EXPIRED DISCIPLINARY WARNINGS
In the recent Court of Appeal case of Airbus UK Ltd v Webb it has been held that a dismissal is not automatically unfair if the employer took account of misconduct relating to an expired disciplinary warning

Mr Webb was dismissed by Airbus for misconduct.  Thirteen months before he had been given a warning for similar conduct which was stated to last for twelve months and accordingly had expired.  This was taken into account in the decision to dismiss.

The Court of Appeal held that the dismissal was fair. There was no rule that an employer could not consider a previously expired final written warning.  All the circumstances of the decision to dismiss must be taken into account in considering whether an employer has acted reasonably.  Whilst reliance on an expired warning may make a dismissal unfair, this is not inevitably the case.


PROTECTING YOUR INVENTIONS
In the case of LIFFE Administration and Management v Pinkava clarification was given as to who owns an invention made by an employee in the course of his employment. The invention was not made in the course of employment for a scientific company but by an employee at the London Futures Exchange. At the request of his employer the employee came up with a new trading system.

He got his teeth into this and created something more than was strictly necessary. He decided to patent the invention in the US. The employer, however went to law for a declaration that it was entitled to the confidential information which made up this invention. The Court had to decide whether in these circumstances the invention had been part of the employee’s normal duties. It decided that once the task had been delegated to the employee the resulting invention was part and parcel of his normal duties. Accordingly the employer was entitled to the “intellectual property rights” in the invention.


PAYMENT OF EMPLOYEES IN ACTION SHORT OF A STRIKE
If an employee goes on strike as part of an industrial action then the employer is not obliged to pay.
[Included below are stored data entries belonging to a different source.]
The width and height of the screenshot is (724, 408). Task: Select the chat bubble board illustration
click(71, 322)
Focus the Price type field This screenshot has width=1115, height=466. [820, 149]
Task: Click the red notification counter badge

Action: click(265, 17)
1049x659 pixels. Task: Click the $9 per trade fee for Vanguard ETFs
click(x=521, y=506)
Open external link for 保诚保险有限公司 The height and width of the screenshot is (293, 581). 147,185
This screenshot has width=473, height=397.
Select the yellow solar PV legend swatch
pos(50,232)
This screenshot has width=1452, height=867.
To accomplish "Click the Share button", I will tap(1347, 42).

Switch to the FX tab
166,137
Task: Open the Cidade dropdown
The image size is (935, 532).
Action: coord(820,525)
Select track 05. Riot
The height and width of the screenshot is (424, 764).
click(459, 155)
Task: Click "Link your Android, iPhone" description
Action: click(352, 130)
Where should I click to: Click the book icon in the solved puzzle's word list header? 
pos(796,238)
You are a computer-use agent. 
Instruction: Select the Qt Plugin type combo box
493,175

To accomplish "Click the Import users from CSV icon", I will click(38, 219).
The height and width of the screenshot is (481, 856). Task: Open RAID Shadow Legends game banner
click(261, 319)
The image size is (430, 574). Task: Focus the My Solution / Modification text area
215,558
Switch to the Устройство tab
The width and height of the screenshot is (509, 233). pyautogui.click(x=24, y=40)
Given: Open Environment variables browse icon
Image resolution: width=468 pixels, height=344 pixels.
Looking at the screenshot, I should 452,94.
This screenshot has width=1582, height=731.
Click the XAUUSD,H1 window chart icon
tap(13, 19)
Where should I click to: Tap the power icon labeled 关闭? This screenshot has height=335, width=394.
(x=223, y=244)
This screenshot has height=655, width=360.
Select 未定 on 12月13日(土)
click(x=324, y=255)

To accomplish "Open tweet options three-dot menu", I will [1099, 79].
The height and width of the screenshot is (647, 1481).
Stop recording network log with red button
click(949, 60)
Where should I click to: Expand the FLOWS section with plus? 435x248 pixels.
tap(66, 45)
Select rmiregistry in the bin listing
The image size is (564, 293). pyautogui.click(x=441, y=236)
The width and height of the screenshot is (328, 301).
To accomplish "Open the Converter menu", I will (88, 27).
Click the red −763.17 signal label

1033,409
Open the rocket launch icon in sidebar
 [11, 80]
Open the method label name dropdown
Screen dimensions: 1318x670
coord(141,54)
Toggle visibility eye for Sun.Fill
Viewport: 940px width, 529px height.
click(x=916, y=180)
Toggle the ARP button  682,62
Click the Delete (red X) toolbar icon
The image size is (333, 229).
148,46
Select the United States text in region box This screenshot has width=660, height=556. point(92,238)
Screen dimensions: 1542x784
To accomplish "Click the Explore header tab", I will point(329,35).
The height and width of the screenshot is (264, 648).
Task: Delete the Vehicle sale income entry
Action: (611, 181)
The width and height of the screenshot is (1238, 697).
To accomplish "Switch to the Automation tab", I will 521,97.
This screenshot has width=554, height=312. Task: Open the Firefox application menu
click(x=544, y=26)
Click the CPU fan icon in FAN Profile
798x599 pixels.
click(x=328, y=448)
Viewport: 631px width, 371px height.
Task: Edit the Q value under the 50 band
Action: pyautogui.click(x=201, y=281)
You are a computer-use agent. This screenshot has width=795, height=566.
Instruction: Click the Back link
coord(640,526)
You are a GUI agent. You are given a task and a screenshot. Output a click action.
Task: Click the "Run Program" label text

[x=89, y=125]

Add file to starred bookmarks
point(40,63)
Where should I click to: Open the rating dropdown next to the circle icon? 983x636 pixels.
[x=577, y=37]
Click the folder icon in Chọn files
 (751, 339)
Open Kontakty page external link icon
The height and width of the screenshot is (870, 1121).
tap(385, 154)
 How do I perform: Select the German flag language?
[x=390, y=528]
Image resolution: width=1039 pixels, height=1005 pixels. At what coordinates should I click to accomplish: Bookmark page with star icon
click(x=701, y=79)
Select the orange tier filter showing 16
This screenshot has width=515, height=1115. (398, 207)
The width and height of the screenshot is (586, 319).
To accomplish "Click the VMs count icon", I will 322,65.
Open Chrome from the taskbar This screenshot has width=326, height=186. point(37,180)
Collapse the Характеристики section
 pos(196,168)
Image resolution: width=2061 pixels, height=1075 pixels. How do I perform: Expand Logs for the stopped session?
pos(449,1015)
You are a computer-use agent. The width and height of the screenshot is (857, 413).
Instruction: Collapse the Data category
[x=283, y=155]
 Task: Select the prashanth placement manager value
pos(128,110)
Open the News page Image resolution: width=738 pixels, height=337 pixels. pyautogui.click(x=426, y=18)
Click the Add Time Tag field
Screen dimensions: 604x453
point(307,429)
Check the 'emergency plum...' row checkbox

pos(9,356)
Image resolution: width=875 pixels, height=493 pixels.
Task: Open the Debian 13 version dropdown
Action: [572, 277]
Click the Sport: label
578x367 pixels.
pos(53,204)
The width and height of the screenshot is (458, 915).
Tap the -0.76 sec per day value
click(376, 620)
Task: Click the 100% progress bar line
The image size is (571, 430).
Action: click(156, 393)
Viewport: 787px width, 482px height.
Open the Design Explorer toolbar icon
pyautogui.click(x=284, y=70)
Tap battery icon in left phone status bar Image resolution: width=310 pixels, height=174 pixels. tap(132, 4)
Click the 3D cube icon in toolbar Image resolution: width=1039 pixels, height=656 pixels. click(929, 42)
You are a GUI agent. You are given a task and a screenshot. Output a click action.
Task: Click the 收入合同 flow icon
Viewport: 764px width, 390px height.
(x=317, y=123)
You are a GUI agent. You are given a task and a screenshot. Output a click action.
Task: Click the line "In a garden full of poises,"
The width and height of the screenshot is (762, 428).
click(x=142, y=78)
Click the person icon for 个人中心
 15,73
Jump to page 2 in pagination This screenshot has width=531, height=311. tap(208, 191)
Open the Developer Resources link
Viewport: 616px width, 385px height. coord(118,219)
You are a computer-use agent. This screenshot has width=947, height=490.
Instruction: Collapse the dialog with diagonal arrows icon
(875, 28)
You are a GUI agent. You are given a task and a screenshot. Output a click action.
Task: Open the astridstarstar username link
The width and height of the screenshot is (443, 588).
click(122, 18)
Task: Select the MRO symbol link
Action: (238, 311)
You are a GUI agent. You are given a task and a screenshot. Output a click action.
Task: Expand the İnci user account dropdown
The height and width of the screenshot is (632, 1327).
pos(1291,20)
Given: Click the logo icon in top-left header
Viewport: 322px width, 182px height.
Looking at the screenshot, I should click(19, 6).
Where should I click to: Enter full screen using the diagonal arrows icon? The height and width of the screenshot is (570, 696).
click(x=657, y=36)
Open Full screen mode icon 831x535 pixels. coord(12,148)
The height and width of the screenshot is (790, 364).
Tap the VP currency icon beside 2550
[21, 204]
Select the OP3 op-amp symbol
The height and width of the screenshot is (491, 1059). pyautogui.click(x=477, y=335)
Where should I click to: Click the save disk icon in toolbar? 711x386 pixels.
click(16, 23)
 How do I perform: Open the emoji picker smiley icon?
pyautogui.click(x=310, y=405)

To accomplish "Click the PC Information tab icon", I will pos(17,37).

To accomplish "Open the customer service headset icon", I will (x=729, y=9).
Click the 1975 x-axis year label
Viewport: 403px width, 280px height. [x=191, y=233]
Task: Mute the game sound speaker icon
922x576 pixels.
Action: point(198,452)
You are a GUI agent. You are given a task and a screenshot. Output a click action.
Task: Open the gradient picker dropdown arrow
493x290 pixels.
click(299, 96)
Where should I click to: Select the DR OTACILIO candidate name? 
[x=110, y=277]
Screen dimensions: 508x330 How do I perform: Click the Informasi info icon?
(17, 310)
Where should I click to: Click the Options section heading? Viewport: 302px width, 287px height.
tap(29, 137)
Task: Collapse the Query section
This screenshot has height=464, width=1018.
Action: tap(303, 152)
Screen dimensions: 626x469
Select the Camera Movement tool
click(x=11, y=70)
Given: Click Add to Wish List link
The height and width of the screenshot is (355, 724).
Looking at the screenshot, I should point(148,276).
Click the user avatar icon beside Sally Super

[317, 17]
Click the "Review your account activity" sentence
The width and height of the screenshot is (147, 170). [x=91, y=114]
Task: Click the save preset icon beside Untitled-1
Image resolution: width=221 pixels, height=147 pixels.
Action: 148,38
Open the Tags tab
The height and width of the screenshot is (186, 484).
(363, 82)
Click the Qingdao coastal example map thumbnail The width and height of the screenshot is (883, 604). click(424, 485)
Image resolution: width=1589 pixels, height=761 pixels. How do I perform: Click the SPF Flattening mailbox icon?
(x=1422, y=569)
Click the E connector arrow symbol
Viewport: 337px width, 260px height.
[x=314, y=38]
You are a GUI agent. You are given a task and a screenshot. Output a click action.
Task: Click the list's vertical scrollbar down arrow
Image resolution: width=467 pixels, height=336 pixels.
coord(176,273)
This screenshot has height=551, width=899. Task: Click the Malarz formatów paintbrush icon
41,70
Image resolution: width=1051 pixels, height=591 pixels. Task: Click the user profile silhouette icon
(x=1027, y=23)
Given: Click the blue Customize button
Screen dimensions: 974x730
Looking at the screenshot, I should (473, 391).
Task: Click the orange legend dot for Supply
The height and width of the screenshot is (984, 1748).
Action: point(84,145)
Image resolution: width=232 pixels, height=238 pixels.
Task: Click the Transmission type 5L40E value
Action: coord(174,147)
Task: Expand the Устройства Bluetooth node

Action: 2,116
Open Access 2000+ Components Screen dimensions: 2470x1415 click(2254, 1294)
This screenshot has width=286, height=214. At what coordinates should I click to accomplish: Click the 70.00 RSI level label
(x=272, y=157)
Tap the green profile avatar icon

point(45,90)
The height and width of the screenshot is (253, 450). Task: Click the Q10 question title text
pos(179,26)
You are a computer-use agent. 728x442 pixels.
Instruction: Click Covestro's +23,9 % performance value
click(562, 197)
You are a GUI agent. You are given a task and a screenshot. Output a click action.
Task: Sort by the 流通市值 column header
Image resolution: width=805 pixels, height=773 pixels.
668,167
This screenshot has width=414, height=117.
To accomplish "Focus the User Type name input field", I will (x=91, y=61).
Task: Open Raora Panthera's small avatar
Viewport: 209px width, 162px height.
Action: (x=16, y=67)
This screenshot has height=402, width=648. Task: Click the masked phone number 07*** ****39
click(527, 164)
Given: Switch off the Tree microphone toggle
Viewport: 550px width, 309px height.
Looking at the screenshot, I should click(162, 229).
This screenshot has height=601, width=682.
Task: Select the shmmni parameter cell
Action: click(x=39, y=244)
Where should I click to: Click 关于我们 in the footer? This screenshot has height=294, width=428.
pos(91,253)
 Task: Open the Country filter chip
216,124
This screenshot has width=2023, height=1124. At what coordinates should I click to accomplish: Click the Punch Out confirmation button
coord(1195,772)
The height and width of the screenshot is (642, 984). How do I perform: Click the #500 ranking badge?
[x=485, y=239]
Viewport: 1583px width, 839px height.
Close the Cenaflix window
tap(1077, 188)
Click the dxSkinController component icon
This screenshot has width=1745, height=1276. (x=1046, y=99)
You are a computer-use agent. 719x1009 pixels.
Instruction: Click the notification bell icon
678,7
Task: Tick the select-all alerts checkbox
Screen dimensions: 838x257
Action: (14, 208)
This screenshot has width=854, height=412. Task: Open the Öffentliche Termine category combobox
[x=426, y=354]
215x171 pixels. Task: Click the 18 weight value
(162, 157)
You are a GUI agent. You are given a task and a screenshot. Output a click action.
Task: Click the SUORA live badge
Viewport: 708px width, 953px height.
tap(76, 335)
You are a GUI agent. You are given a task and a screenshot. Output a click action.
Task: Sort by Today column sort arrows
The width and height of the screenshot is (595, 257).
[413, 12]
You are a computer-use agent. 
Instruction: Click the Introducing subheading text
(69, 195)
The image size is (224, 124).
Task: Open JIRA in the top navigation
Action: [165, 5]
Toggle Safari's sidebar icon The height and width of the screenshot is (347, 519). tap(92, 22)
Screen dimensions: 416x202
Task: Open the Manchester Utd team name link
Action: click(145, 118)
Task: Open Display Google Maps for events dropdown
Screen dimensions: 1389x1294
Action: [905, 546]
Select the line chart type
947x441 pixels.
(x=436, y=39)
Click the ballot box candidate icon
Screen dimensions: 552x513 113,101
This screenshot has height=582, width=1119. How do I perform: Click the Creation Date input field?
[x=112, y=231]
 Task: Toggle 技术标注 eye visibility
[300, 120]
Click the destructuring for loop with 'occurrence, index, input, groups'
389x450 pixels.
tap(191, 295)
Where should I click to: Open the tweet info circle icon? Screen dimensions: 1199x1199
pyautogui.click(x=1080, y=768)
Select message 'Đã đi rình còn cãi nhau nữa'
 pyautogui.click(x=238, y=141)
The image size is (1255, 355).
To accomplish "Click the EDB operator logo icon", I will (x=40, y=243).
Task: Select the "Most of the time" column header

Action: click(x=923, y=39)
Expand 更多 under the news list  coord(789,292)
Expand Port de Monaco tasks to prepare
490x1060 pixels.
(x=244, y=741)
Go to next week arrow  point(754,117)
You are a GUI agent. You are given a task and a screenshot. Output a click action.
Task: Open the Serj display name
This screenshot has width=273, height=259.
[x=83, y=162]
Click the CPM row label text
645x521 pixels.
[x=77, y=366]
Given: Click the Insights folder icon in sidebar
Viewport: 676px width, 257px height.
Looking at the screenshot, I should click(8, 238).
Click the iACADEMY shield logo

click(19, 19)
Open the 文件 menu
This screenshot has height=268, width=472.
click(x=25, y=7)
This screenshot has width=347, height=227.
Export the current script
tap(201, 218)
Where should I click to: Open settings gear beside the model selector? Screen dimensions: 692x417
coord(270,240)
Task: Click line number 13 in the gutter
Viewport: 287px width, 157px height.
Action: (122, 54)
What, however, is the situation in non-striking industrial action, working to rule, if the employee refuses to perform all of his contractual duties?

To date the principle has been that the employee is not entitled to his full contractual wage and his employer can deduct the sum of equal to the proportion of time the employee deliberately refuses or fails to fulfil his contractual duties. This is known as the quantum meruit principle – what the job done is worth. This principle has been doubted, however, in a recent County Court case, Spackman v London Metropolitan University, when a lecturer who only completed about 70% of her contractual duties during the industrial action sued the University for the balance of her wages which had been deducted. The Court in refusing the claim suggested that in paying the lecturer 70% of her wages she had been paid more than she was legally entitled to expect.

MATERNITY RIGHTS : DISMISSAL PLANS GENERATED DURING MATERNITY LEAVE
A reminder that as an employer you have to be extremely careful in even considering the dismissal of an employer who is on maternity leave. The reason for this is that workers have a right to return after maternity leave. In a recent case before the European Court of Justice a worker who was dismissed 11 weeks after her return to work was successful in making a claim against her employer notwithstanding the time lapse because the Court said that the principle extended to cases where an employer had taken “preparatory steps” for such a decision before the end of the period of maternity leave.

DRUGS AND ALCOHOL
A recent case before the Employment Appeal Tribunal underlined the need to remember and apply the policies which you have adopted in respect of drugs and alcohol. In this case the policy on drugs and alcohol allowed for the suspension of disciplinary action being taken against an employee for alcohol abuse where he could show that he was seeking help to cure his alcoholism.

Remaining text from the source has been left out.